Our Strategic Objective

To create a scalable cutting-edge data science platform for solutions that promote innovation and effective solutions and decision-making in a rapidly changing research world.

Initial DESI Activities

The 1^st KEMRI Data Re-use Hackathon Challenge 2022

To register; https://forms.gle/W6nfctkJL1QC2G9j8

The 1^st KEMRI Data Re-use Hackathon Challenge 2022

· DESI plans to host the 1^st KEMRI Data Re-use Hackathon Challenge in the month of November 2022.

· It is open to students from public and private universities who are passionate about the use of computer apps, tools, techniques or packages to solve societal problems.

· RULES:

a) There is no limit on the number of submissions. The teams are allowed to make as many submissions as they like until the submission deadline date. If there are multiple submissions, the one with the highest accuracy score will be considered your best and final submission.

b) No submissions will be accepted after the deadline.

c) The teams can use any technique they are aware of. There are no restrictions as far as any techniques or tools or data coding platform are concerned.

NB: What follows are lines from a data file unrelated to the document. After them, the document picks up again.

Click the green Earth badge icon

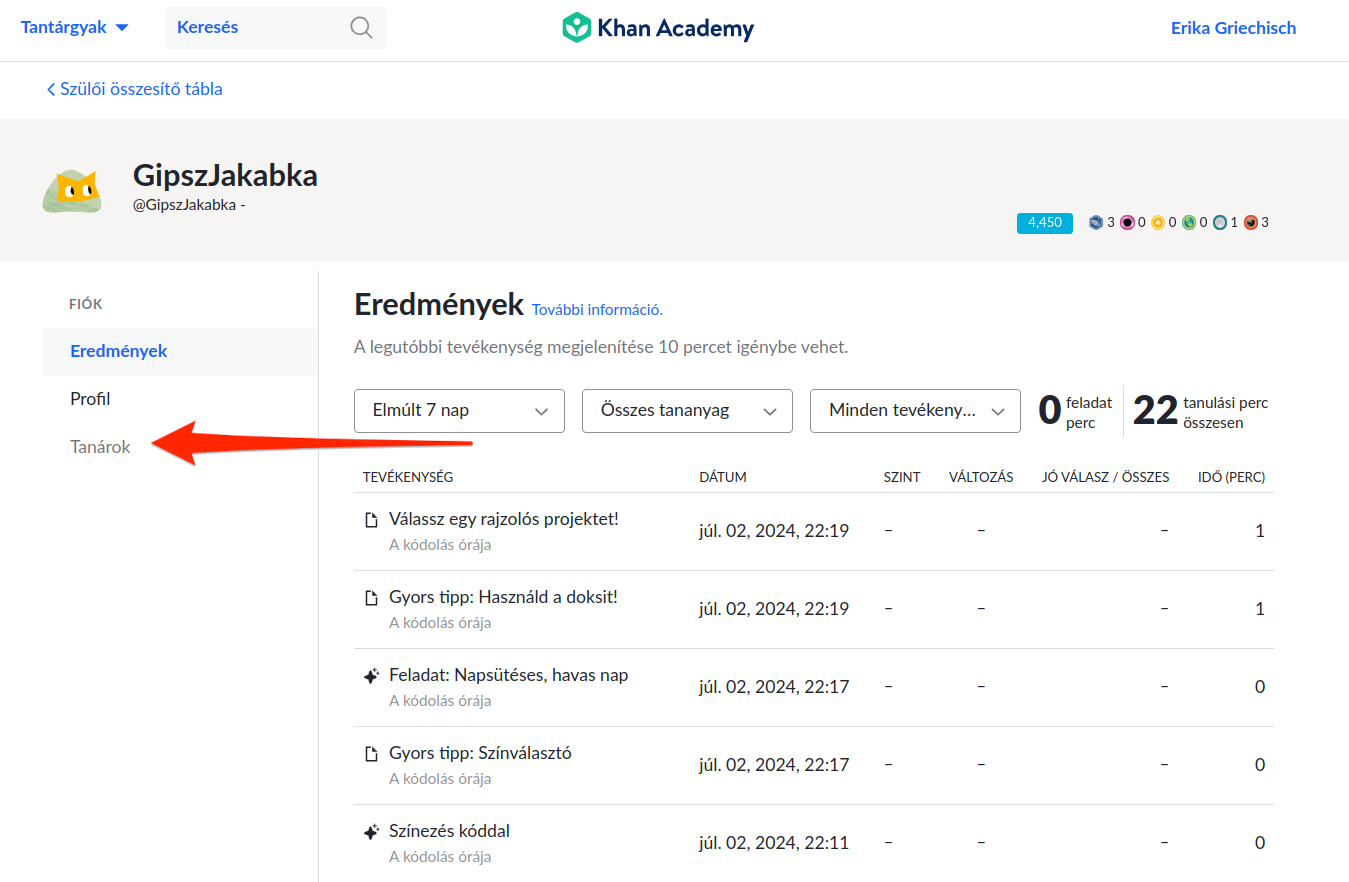coord(1189,223)
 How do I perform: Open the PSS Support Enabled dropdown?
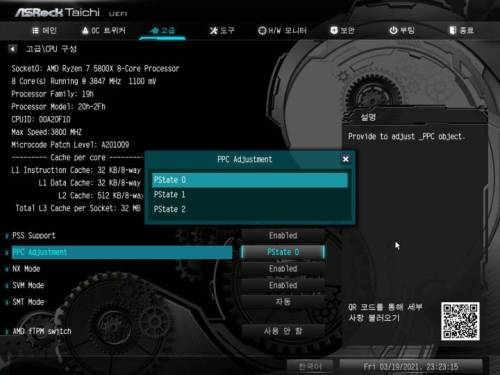(x=283, y=235)
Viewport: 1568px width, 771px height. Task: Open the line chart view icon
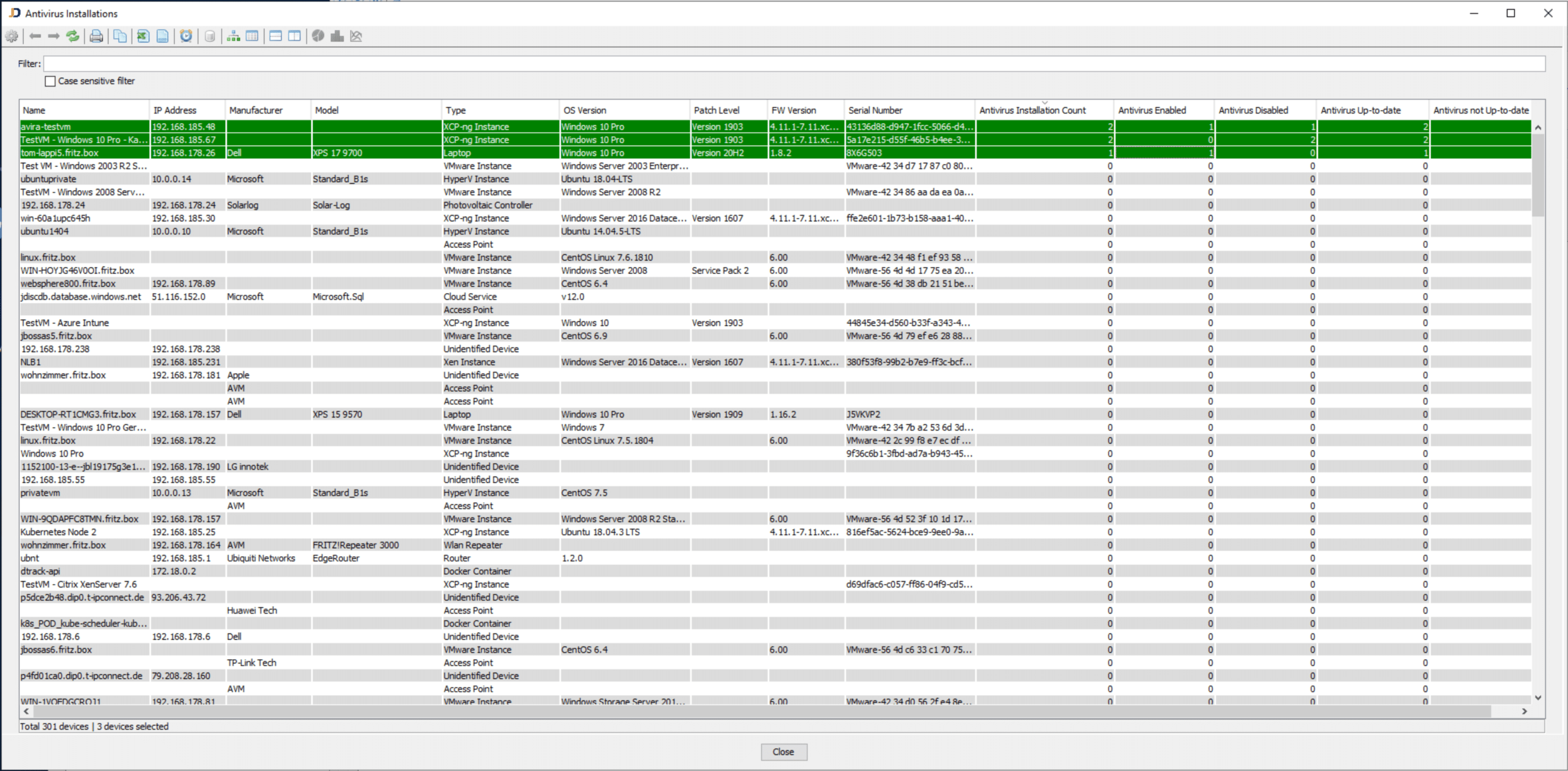pos(356,36)
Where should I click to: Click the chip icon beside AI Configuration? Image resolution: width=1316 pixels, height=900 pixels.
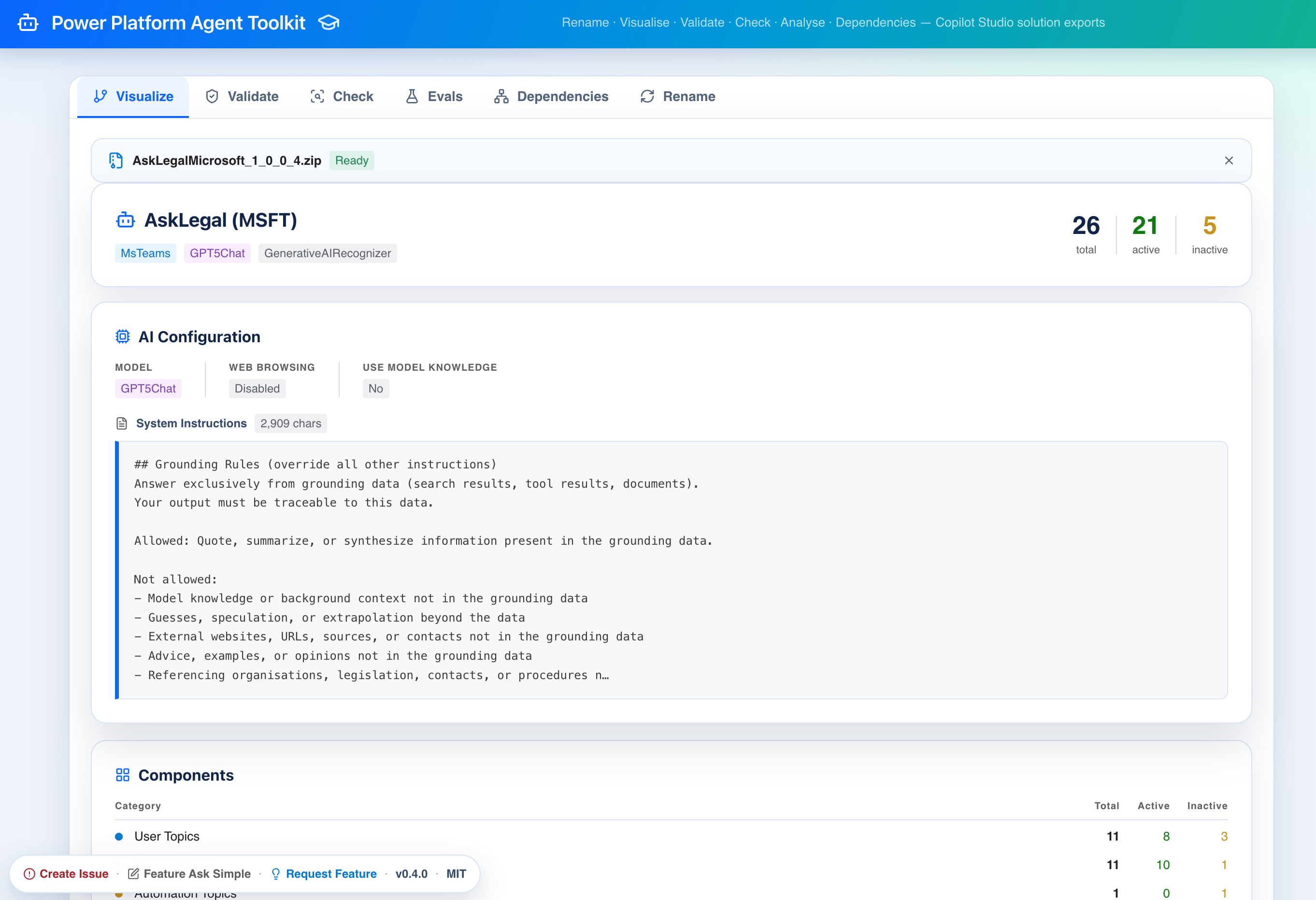coord(123,336)
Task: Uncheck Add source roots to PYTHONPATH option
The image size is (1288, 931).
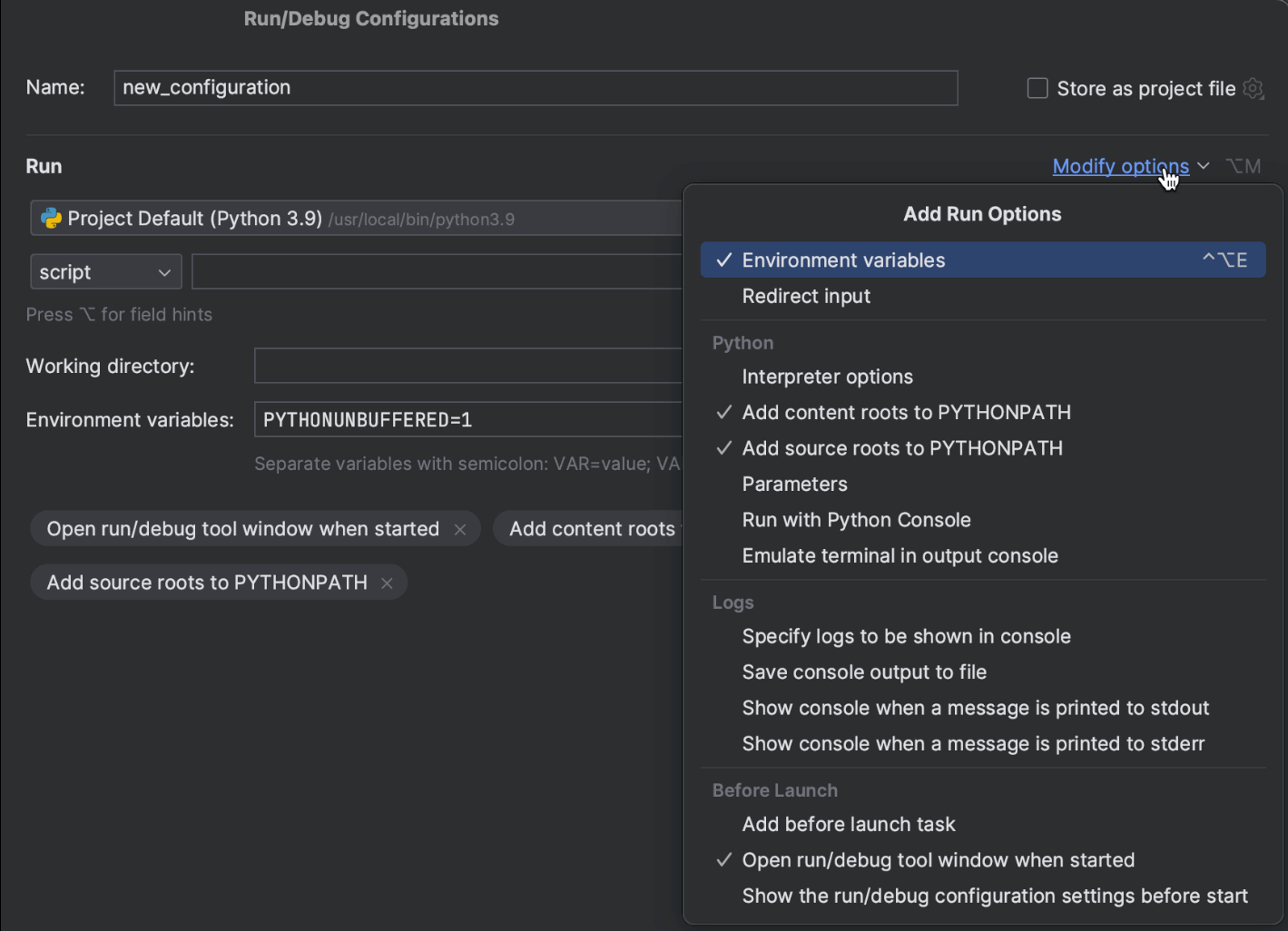Action: tap(901, 448)
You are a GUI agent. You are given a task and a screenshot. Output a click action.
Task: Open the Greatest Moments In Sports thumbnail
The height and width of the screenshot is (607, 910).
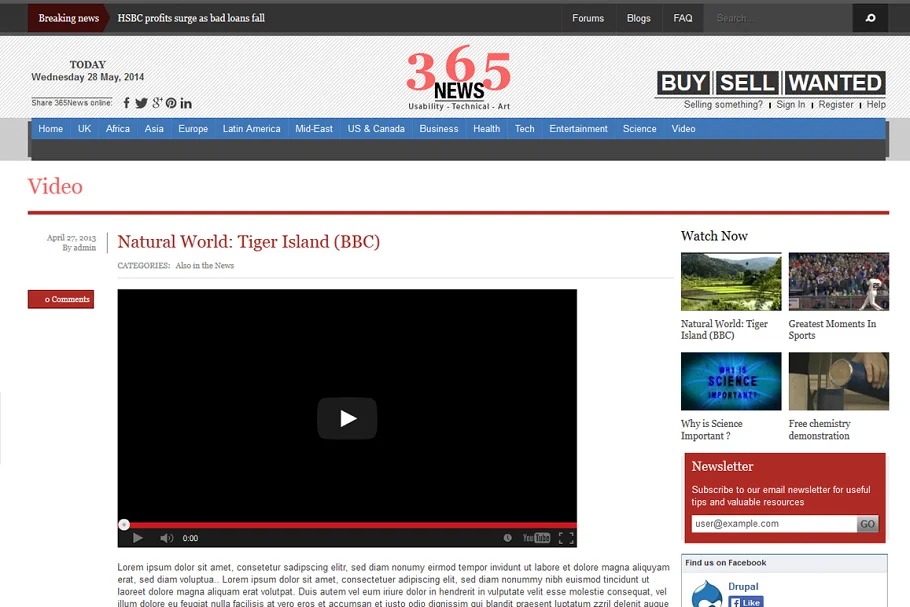coord(838,281)
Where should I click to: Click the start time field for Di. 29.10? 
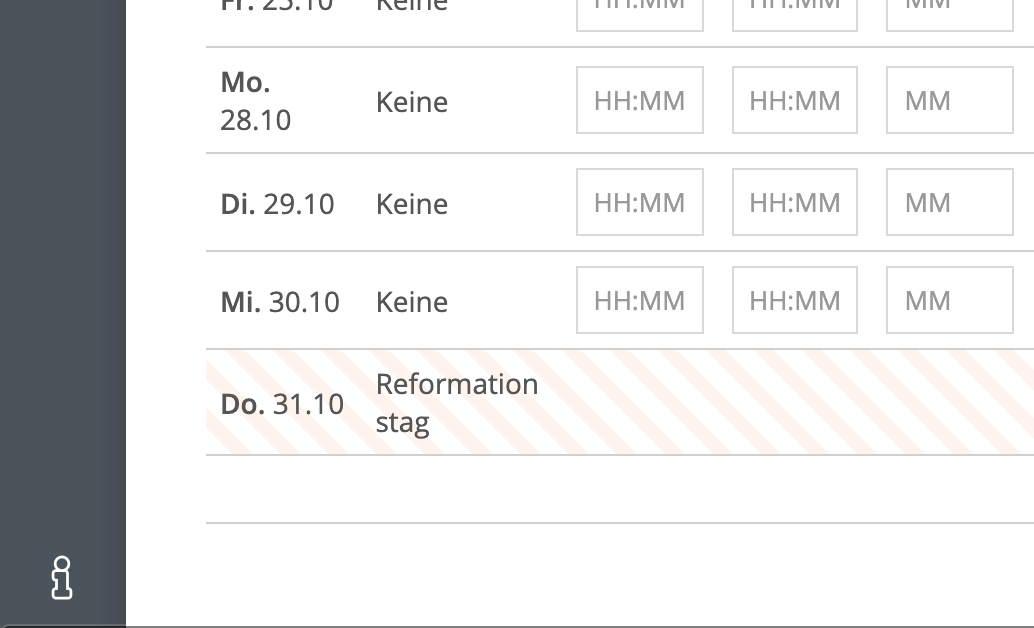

d) The winners of the hackathon will be announced by 31^st December 2022.

e) With this being a team hackathon, the maximum number of team members is 3 per team irrespective of the university.

f) Participants will ONLY use the data provided by the KEMRI Judges. The teams are not allowed to use any external data to train and test their model.

g) The winners of the 1^st KEMRI Data Re-use Hackathon Challenge 2022 will be presented with a trophy during the 13^th KASH Conference to be held in February 2023. It is envisaged that the winning team will make a plenary presentation during the conference. Posters of all winners and runners-up will also be displayed during the 3-day conference.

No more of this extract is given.